Let V be an inner product space, S and $S_0 $be subsets of V, and W be a finite-dimensional subspace of V.

Question

Let V be an inner product space, S and $S_0 $be subsets of V, and W be a finite-dimensional subspace of V.

Prove:$S_0 \subset S$ implies $S^{\bot} \subset S_0^{\bot}$

Pf: Let $x \in S^{\bot}$, for all $y \in S$, the inner product $\langle x,y \rangle$ is given $\langle x,y \rangle=0$, which implies $y \in S_0$ Then $S_0 \subset S$, $x \in S_0^{\bot}$.Proved.

Prove: $W=(W^{\bot})^{\bot}$

Pf: Let $x \in W$ and $y \in W^{\bot}$.
By definition, for all $y \in W^{\bot}$, the inner product is given by $\langle x,y \rangle=0$.
Using $x \in W$, this gives $W \subset (W^{\bot})^{\bot}$ How to prove the other side?

Answer 1

Suppose that $w\in (W^\perp)^\perp$ then $\left<w,x \right>=0$ for all $x\in W^\perp$.
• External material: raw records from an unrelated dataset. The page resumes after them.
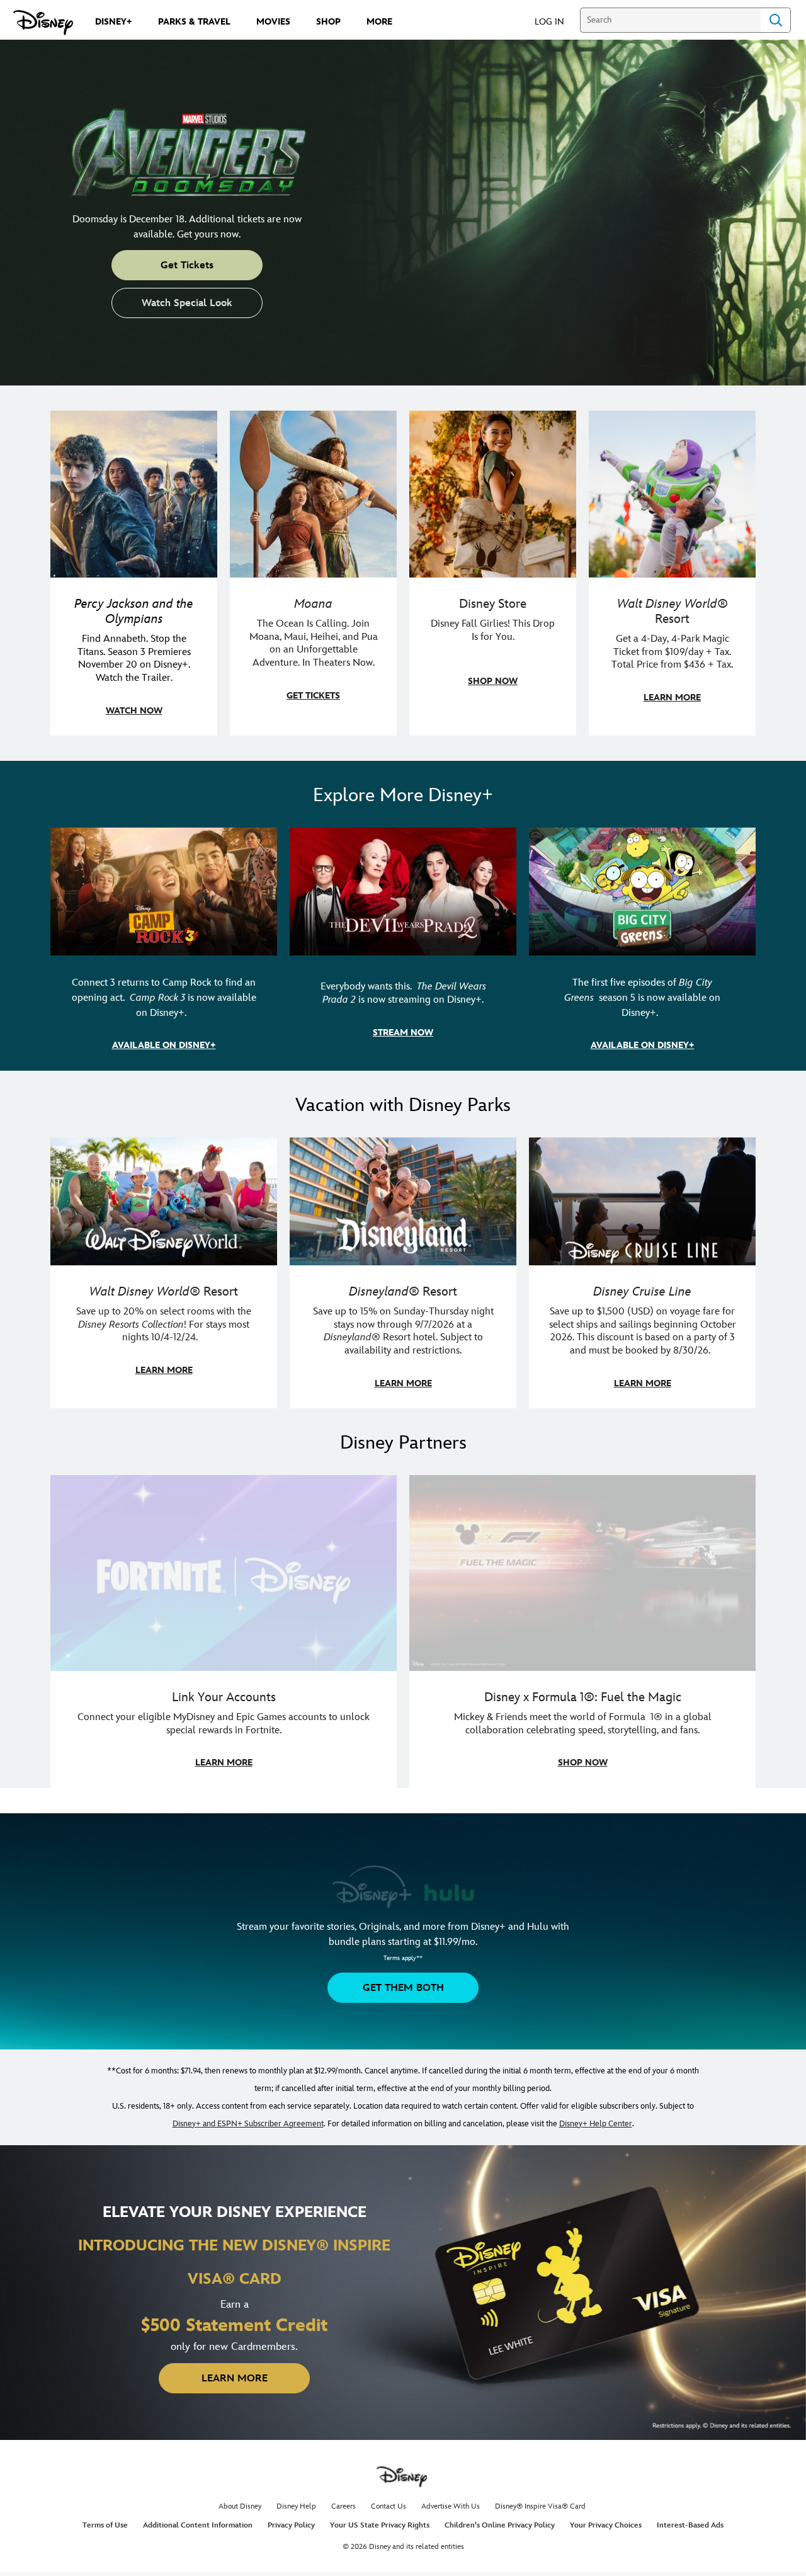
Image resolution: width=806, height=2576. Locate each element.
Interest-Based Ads (690, 2525)
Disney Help (296, 2506)
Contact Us (388, 2506)
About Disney (240, 2506)
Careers (343, 2506)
If $w\not\in W$, then $w=v+v'$ where $v\in W$ and $v'\in W^\perp\setminus \{0\}$. Then $$0=\left<w,x \right>=\left<v,x \right>+\left<v',x \right>=\left<v',x \right>$$ for all $x\in W^\perp.$ However, $v'\in W^\perp$ and $\left<v',v' \right>\neq 0$ so it is a contradiction.